**Given instruction:**
Update the entries from the line containing "Tax Appeals [button] (513, 987)" through the last entry by replacing "resolution" with "size". Keep everything else in those lines unchanged.

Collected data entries
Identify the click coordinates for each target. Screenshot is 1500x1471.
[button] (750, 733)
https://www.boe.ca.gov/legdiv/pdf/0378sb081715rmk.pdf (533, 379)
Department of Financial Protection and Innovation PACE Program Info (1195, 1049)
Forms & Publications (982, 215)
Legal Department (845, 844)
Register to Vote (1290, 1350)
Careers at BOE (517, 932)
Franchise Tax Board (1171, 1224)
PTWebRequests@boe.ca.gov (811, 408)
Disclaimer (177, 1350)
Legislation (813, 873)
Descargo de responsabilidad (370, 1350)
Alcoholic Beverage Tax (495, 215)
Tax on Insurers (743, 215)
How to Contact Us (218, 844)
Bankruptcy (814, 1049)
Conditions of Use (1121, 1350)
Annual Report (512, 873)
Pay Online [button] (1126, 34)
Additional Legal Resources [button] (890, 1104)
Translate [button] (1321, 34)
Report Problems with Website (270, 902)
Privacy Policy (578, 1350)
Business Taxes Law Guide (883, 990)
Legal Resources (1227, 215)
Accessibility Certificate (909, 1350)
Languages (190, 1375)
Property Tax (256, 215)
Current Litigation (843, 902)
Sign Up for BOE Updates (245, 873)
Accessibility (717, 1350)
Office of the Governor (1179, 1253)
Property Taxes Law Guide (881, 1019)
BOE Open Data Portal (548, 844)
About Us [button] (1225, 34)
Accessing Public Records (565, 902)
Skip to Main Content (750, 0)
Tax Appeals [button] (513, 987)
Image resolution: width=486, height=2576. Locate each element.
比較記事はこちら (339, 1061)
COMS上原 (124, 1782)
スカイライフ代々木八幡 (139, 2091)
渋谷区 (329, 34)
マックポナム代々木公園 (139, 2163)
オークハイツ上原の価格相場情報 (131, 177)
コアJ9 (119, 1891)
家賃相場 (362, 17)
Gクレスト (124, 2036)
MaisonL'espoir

**Result for this task:**
Tax Appeals [button] (513, 987)
Image size: width=486, height=2576. Locate each element.
比較記事はこちら (339, 1061)
COMS上原 (124, 1782)
スカイライフ代々木八幡 (139, 2091)
渋谷区 (329, 34)
マックポナム代々木公園 (139, 2163)
オークハイツ上原の価格相場情報 (131, 177)
コアJ9 (119, 1891)
家賃相場 (362, 17)
Gクレスト (124, 2036)
MaisonL'espoir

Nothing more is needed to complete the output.